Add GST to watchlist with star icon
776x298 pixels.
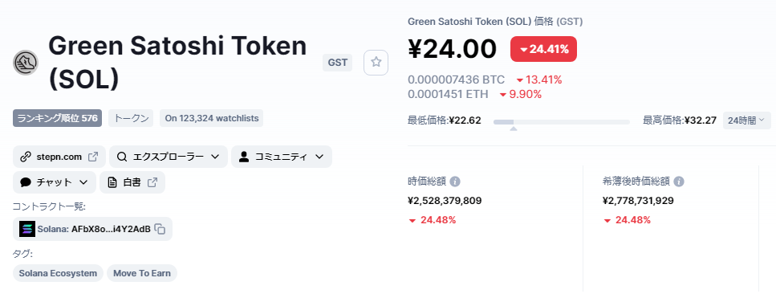[x=376, y=63]
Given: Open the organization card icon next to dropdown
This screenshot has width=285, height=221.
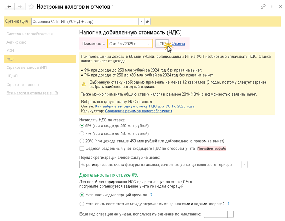Looking at the screenshot, I should [147, 21].
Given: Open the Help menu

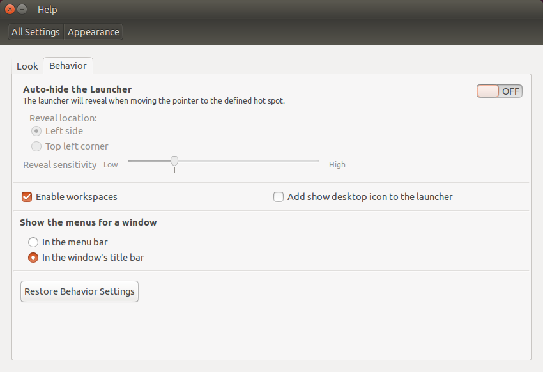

=== TASK INSTRUCTIONS ===
Reproduce the listing above word for word, line by line, but leave out the pictures.

=== SOLUTION TO THIS PROBLEM ===
Add GST to watchlist with star icon
776x298 pixels.
[x=376, y=63]
Given: Open the organization card icon next to dropdown
This screenshot has width=285, height=221.
Looking at the screenshot, I should [147, 21].
Given: Open the Help menu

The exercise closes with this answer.